Regulasi Harga Patokan Diperkuat, Perusahaan Tambang Didorong Perkuat Visibilitas Operasi dan Data

Regulasi Harga Patokan Diperkuat, Perusahaan Tambang Didorong Perkuat Visibilitas Operasi dan Data

April 2026 menjadi penanda fase baru bagi sektor ekstraktif Indonesia seiring penguatan regulasi harga patokan mineral dan batu bara. Ketentuan tersebut diperkuat melalui Kepmen ESDM Nomor 144 Tahun 2026 yang diumumkan pada 13 April 2026 dan berlaku efektif mulai 15 April 2026. Pada saat yang sama, agenda hilirisasi terus berjalan, mendorong kebutuhan industri terhadap keterhubungan data, disiplin biaya, dan pengambilan keputusan yang lebih cepat.

Dalam situasi ini, tantangan perusahaan tambang disebut tidak lagi berdiri sendiri. Perubahan harga memengaruhi kontrak dan valuasi, sementara operasi berpengaruh pada struktur biaya dan margin. Ketersediaan aset turut menentukan produktivitas. Kondisi tersebut pada akhirnya menuntut satu hal: sejauh mana manajemen memiliki visibilitas yang cukup jelas untuk mengambil keputusan yang tepat.

Karena itu, kebutuhan industri dinilai melampaui sistem pencatatan semata. Perusahaan membutuhkan fondasi yang mampu menciptakan keteraturan di tengah operasi yang kompleks, tersebar, dan bergerak cepat—serta menyatukan data, aset, proses, dan keputusan dalam satu alur yang utuh.

Dalam konteks itu, Pronto Xi disebut relevan. Platform yang dikembangkan Pronto Software di Australia ini diposisikan untuk sektor pertambangan sebagai sistem yang memberikan insight end-to-end untuk fungsi keuangan, rantai pasok, manajemen aset, dan pemeliharaan. Pronto Software juga menyatakan ratusan perusahaan di sektor mining serta oil and gas menggunakan Pronto Xi untuk meningkatkan perencanaan, keandalan, dan kontrol operasi.

Pronto Xi digambarkan sebagai ERP yang modular dan scalable. Sistem ini dirancang sebagai solusi terpusat end-to-end dengan konsep single source of truth, namun tetap adaptif terhadap struktur dan proses bisnis yang berbeda. Pendekatan semacam ini dinilai penting bagi lingkungan tambang, karena efisiensi dipandang tidak lahir dari pengurangan kemampuan, melainkan dari fondasi yang selaras dengan ritme operasi dan kebutuhan lapangan.
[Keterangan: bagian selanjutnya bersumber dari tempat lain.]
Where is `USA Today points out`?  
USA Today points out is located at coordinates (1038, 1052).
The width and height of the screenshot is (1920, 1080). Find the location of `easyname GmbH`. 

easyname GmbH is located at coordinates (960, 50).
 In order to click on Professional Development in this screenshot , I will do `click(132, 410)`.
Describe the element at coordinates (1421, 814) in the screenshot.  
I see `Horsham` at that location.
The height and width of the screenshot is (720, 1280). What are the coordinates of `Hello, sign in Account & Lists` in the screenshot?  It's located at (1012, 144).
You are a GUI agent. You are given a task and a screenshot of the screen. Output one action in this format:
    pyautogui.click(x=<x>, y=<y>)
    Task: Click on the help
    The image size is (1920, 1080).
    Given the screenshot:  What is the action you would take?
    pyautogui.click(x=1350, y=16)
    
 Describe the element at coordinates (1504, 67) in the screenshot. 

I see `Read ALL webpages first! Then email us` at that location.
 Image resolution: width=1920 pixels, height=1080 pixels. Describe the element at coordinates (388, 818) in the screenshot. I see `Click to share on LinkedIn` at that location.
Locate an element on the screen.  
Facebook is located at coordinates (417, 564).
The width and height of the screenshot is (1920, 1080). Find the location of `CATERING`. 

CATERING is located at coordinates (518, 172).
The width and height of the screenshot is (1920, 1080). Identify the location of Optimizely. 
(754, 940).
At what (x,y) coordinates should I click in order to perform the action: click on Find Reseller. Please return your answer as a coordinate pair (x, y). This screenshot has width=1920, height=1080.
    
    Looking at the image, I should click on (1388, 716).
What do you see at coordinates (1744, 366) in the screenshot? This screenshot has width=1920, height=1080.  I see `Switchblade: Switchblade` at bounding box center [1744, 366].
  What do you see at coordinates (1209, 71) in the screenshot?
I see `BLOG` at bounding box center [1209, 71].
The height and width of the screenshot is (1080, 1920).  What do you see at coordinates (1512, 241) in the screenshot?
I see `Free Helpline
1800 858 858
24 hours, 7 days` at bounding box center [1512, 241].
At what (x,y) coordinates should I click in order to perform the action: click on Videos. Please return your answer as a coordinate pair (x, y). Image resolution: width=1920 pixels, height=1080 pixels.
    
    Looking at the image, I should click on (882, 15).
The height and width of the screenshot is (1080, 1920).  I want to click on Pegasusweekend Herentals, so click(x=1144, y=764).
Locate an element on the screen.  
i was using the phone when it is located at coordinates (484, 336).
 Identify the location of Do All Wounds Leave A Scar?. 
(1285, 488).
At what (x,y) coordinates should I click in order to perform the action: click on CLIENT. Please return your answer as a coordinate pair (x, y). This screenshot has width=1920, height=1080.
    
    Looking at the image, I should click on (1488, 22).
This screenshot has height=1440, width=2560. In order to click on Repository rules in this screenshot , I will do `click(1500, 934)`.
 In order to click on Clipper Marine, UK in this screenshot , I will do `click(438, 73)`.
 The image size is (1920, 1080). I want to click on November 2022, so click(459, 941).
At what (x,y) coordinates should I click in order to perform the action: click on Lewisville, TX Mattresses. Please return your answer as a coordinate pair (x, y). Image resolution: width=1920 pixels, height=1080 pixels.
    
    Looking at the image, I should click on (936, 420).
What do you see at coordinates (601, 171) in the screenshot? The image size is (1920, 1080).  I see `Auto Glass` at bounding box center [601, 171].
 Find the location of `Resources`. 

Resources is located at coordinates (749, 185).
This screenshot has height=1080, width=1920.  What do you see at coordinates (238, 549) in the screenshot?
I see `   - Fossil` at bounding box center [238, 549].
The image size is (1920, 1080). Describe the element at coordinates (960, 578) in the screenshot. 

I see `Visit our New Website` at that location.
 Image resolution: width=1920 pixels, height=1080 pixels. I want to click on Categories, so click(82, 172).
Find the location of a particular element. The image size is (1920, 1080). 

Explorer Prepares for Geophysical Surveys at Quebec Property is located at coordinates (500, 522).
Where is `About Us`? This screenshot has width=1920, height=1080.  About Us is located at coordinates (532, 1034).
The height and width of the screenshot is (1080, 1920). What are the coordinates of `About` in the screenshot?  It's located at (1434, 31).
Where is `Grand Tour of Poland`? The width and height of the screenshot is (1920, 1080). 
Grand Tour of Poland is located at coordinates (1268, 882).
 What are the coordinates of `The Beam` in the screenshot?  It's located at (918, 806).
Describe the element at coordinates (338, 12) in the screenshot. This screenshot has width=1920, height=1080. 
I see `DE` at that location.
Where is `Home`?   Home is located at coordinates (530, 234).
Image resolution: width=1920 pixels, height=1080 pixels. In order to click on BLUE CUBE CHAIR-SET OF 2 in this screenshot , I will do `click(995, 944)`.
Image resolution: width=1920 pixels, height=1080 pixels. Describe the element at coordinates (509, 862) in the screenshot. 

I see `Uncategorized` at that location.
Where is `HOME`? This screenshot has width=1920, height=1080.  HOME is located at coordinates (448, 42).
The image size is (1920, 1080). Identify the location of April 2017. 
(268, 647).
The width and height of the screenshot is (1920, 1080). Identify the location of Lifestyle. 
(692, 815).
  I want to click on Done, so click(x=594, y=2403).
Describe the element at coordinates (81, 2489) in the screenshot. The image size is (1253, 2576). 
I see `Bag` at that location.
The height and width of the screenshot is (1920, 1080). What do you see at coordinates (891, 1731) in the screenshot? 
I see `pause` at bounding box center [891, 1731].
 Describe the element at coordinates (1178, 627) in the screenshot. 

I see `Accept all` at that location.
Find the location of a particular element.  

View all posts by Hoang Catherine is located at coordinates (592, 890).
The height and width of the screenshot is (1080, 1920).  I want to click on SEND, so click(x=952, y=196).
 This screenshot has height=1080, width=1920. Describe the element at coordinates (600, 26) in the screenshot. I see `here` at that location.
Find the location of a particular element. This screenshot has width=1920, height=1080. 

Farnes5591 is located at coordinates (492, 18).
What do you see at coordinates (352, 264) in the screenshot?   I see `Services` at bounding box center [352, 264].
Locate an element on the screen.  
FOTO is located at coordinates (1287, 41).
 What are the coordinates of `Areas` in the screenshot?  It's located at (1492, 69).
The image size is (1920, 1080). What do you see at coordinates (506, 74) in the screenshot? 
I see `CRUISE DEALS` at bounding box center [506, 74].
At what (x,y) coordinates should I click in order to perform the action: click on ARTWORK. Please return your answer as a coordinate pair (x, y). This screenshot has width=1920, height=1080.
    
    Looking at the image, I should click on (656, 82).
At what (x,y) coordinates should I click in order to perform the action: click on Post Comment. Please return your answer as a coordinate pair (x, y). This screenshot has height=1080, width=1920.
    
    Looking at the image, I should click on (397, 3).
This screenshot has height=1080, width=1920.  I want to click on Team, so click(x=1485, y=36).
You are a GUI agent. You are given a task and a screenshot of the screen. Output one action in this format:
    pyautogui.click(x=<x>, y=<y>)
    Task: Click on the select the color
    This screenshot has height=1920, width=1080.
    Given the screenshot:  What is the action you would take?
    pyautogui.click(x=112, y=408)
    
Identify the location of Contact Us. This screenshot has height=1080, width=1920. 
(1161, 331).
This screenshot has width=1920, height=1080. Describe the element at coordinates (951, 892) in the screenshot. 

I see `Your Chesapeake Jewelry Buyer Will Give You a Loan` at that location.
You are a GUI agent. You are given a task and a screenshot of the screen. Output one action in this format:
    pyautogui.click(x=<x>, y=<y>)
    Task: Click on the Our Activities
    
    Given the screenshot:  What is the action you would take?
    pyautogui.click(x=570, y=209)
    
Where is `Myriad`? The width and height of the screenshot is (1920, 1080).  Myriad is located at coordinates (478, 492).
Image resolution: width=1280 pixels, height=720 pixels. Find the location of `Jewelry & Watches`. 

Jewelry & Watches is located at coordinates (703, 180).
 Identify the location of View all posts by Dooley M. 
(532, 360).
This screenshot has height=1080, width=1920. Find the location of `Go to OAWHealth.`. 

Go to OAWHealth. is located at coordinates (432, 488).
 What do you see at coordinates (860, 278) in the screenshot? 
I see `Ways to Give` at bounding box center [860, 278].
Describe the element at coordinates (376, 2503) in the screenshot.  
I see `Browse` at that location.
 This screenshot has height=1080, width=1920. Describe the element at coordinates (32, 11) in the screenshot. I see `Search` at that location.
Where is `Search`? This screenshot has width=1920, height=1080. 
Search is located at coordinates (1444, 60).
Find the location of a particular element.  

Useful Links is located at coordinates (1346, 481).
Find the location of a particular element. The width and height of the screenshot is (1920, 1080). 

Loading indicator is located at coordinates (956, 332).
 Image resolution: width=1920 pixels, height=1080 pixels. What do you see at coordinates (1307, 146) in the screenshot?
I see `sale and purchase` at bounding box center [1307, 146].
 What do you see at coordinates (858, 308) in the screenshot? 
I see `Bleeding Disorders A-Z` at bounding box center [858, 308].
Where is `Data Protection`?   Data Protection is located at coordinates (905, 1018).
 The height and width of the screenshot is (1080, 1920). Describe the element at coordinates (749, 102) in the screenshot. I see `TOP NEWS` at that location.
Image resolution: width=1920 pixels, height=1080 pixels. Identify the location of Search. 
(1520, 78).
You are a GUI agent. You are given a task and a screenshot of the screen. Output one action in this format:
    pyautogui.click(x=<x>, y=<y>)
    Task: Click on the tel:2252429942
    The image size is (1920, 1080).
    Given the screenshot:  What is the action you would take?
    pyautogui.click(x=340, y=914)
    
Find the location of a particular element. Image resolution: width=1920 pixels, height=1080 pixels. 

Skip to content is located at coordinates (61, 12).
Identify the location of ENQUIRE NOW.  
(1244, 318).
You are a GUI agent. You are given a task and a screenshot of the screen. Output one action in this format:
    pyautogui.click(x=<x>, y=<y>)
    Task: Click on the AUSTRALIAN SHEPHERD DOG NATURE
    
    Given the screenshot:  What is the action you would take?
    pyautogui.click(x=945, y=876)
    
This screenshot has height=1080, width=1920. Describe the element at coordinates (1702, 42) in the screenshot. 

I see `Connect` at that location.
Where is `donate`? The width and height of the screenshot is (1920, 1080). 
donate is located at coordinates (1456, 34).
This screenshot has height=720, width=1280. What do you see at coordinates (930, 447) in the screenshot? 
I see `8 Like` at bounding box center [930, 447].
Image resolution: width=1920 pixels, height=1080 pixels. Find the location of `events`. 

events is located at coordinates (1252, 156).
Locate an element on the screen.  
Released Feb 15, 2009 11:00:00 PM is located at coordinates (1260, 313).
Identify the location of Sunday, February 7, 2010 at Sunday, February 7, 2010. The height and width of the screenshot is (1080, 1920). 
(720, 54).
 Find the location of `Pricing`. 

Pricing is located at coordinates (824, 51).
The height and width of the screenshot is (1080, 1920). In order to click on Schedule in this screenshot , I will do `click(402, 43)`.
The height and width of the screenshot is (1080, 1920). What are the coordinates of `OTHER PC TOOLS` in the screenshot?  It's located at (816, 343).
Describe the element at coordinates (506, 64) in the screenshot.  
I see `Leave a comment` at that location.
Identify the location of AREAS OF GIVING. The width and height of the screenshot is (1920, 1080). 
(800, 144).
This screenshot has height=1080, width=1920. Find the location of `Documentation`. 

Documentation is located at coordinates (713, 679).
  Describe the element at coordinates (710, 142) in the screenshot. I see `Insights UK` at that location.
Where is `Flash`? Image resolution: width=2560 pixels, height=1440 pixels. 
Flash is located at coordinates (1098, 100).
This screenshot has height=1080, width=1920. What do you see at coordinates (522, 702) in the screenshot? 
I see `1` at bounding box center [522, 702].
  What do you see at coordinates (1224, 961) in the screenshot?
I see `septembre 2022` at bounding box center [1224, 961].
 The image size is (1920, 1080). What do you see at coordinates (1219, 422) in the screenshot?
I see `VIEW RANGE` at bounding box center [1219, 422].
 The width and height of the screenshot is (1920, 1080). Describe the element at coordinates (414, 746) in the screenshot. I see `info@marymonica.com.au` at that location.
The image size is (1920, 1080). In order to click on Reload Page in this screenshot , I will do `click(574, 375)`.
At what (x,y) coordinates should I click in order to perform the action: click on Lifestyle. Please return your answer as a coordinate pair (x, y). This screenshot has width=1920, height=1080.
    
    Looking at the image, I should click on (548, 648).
Nilai tersebut dikaitkan dengan dampak pada operasional, mulai dari visibilitas biaya yang lebih jelas, penataan supply chain dan inventory, pengendalian aset dan maintenance, hingga pengawasan proyek yang lebih disiplin. Saat seluruh data bertemu dalam analytics, manajemen disebut tidak hanya menerima laporan, tetapi juga memperoleh perspektif untuk bertindak lebih cepat.

Pronto Software menyebut adanya integrasi mendalam dengan IBM Cognos Analytics untuk mendukung visualisasi, dashboard interaktif, dan analisis data bagi berbagai pengguna bisnis. Selain itu, perusahaan juga menyatakan adanya asisten AI bawaan, IBM Watson, untuk membantu menyoroti insight dari data yang ditampilkan. Ke depan, arah inovasi AI Pronto Software disebut bergerak menuju integrasi IBM watsonx ke dalam Pronto Xi dengan fokus pada predictive analytics, otomasi alur kerja, dan insight yang lebih forward-looking.

Di Indonesia, relevansi penerapan sistem semacam ini dikaitkan dengan kehadiran Pratesis sebagai partner resmi Pronto Software untuk bisnis mining, oil & gas, dan heavy equipment. Dalam profil resminya di jaringan global Pronto Software, Pratesis digambarkan membantu integrasi data, pemantauan real-time, dan digitalisasi operasi agar perusahaan memperoleh visibilitas yang lebih penuh serta keputusan yang lebih baik. Pronto Xi juga disebut telah dimanfaatkan di lingkungan perusahaan sektor mining dan oil & gas di Indonesia.

Pada akhirnya, pembahasan tentang ERP di sektor tambang dinilai bergeser dari sekadar urusan perangkat lunak menjadi percakapan tentang keteraturan. Perusahaan dihadapkan pada kebutuhan untuk menavigasi regulasi yang berubah, mengelola rantai nilai yang semakin panjang, menjaga disiplin biaya, dan membangun operasi yang semakin data-driven.